Toutefois, certaines populations ne sont pas représentées dans l’ECTAD (résidents du Yukon, des Territoires du Nord-Ouest et du Nunavut, personnes vivant à temps plein en institution et personnes n’ayant pas accès à un téléphone terrestre ou cellulaireNote de bas de page 47), ce qui limite la généralisation de nos résultats à ces groupes. De plus, l’ECTAD est susceptible de sous-estimer la prévalence du tabagisme en raison des taux de non-réponse plus élevés, que l’on pense être liés à l’inclusion de questions relatives à l’alcool et aux drogues, des questions qui ont tendance à être fortement associées au tabagismeNote de bas de page 48. Il est donc plausible qu’il en résulte une sous-estimation des coûts présentés dans notre analyse, notamment des coûts des soins de santé. De plus, ayant été créés en 2003, les inhalateurs électroniques de nicotine représentent une technologie relativement nouvelle et les données d’innocuité à long terme ne sont donc pas encore disponibles, ce qui rend la formulation d’hypothèses à long terme difficileNote de bas de page 38.

Enfin, dans le scénario fondé sur l’accessibilité sur ordonnance seulement, nous avons axé notre estimation de l’arrêt du tabagisme par l’utilisation des inhalateurs électroniques de nicotine sur les personnes qui ont eu recours aux inhalateurs électroniques de nicotine pour arrêter de fumer au cours des deux dernières années. Un scénario dans lequel les inhalateurs électroniques de nicotine sont prescrits par des professionnels de la santé aurait peut-être pour effet de modifier la perception des risques et les normes sociales relatives au vapotage, ainsi que de réduire le coût des inhalateurs électroniques de nicotine, car ceux-ci pourraient alors être subventionnés par des programmes de santé provinciaux. Il pourrait en résulter une hausse de la proportion de fumeurs utilisant les inhalateurs électroniques de nicotine comme outil d’arrêt du tabagisme par rapport à l’estimation utilisée dans la présente évaluation, ce qui rendrait le scénario fondé sur l’accessibilité sur ordonnance encore plus économique par rapport au statu quo.

Conclusion

Des études comme celle-ci, qui s’intéresse à l’incidence des inhalateurs électroniques de nicotine sur les coûts et les résultats des soins de santé, fournissent de précieux renseignements. Bien que nos résultats tendent à indiquer qu’il serait rentable de restreindre l’accès aux inhalateurs électroniques de nicotine, que ce soit en les interdisant complètement ou en les rendant accessibles sur ordonnance seulement, des facteurs tels que l’équité et la faisabilité doivent être pris en considération. Il a été démontré que d’autres mécanismes d’intervention, tels que l’augmentation des taxesNote de bas de page 49 et une réglementation stricte en matière de marketing, ont une incidence sur l’utilisation des inhalateurs électroniques de nicotine. Il y aurait lieu de réaliser d’autres recherches afin de déterminer la gamme de politiques idéale qui permettrait d’atteindre un équilibre entre la réduction de l’initiation au tabagisme par l’utilisation des inhalateurs électroniques de nicotine et la prestation d’un soutien en tant qu’outil d’arrêt du tabagisme. D’autres données sont également nécessaires concernant l’incidence à long terme des inhalateurs électroniques de nicotine sur la santé.

Conflits d’intérêts

Les auteurs déclarent n’avoir aucun conflit d’intérêts.
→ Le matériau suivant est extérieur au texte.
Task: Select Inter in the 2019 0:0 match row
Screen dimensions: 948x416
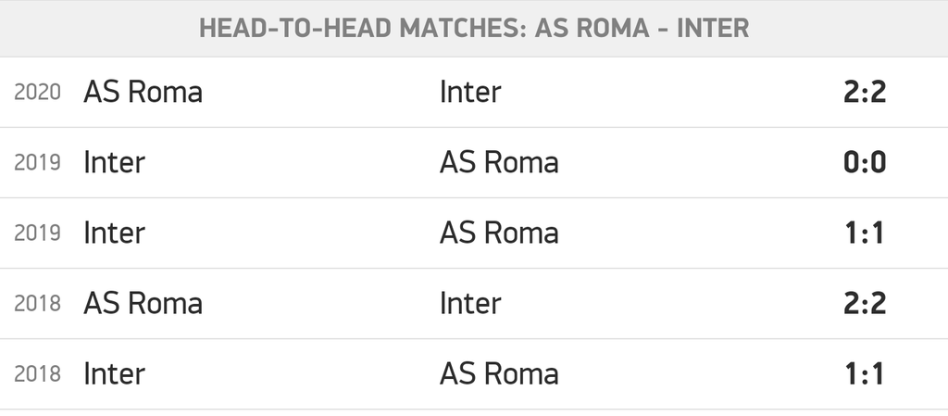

Contributions des auteurs et avis

C.P. a conçu l’étude, effectué les analyses, interprété les données, rédigé le manuscrit initial puis revisé l’article. D.C. a participé à la conception de l’étude, a revu les analyses, a participé à l’interprétation des données et a revisé l’article. Les deux auteurs ont approuvé la version finale de l’article et sont responsables de toutes les dimensions du travail.

Le contenu de l’article et les points de vue qui y sont exprimés n’engagent que les auteurs; ils ne correspondent pas nécessairement à ceux du gouvernement du Canada.